TÂCHE 1: D'après le texte sur la pifométrie, où n'existe-t-il pas encore d'étalons d'unités pifométriques ?
TÂCHE 2: Recopiez tel quel le passage des enregistrements qui va de leur début jusqu'à la ligne contenant « pyautogui.click(x=114, y=90) », les deux bornes comprises.

TEXTE DE LA PAGE:
====================
Exemple scientifique : La transition du krypton entre les niveaux 2p10 et 5d5, sert à définir le mètre comme valant,  à un cheval près, 1 500 000 fois la longueur dans le vide de la raie spectrale orange de l'isotope 86Kr. (le mètre a maintenant une autre définition). Nous voyons clairement dans cet exemple que les chercheurs ont pris soin d'offrir une marge d'incertitude au choix de l'utilisateur du-dit mètre selon qu'il sera horloger, couturière ou arpenteur.

La pifométrie, science ancienne issue d'une culture de l'à-peu-près n'a malheureusement pas fait l'objet d'études officielles poussées. Elles auraient pu compléter avantageusement une série de normes sur les unités et symboles que l'AFNOR compte à son catalogue. Il n'existe pas encore au pavillon de Breteuil d'étalons d'unités pifométriques, c'est pourquoi il est apparu essentiel de combler ces graves lacunes.
====================
DONNÉES FOURNIES:
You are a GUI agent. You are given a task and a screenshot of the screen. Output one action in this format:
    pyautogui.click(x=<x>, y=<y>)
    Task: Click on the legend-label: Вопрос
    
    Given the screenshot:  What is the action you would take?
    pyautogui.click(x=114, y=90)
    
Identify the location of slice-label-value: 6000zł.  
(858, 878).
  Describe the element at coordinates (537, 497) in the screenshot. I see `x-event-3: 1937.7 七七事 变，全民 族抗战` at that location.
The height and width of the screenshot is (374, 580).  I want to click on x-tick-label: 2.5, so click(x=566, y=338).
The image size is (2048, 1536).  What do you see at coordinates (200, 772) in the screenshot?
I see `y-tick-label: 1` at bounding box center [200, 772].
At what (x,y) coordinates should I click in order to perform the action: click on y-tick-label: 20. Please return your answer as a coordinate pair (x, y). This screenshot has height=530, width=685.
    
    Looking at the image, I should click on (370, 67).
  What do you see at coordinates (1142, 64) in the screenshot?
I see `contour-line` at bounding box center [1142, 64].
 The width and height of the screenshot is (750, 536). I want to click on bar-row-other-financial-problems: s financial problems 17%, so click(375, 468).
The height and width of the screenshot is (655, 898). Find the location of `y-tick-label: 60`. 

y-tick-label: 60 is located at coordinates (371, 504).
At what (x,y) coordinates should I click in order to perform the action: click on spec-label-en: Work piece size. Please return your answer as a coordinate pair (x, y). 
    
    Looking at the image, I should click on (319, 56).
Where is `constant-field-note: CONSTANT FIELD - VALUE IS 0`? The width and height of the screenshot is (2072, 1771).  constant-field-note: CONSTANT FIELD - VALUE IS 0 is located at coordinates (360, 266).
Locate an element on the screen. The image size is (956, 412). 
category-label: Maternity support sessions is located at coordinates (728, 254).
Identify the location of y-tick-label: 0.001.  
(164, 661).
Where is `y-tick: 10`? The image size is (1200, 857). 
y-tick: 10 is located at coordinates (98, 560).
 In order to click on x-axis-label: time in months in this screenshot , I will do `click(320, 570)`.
====================
RÉPONSE 1: Au pavillon de Breteuil.

RÉPONSE 2:
You are a GUI agent. You are given a task and a screenshot of the screen. Output one action in this format:
    pyautogui.click(x=<x>, y=<y>)
    Task: Click on the legend-label: Вопрос
    
    Given the screenshot:  What is the action you would take?
    pyautogui.click(x=114, y=90)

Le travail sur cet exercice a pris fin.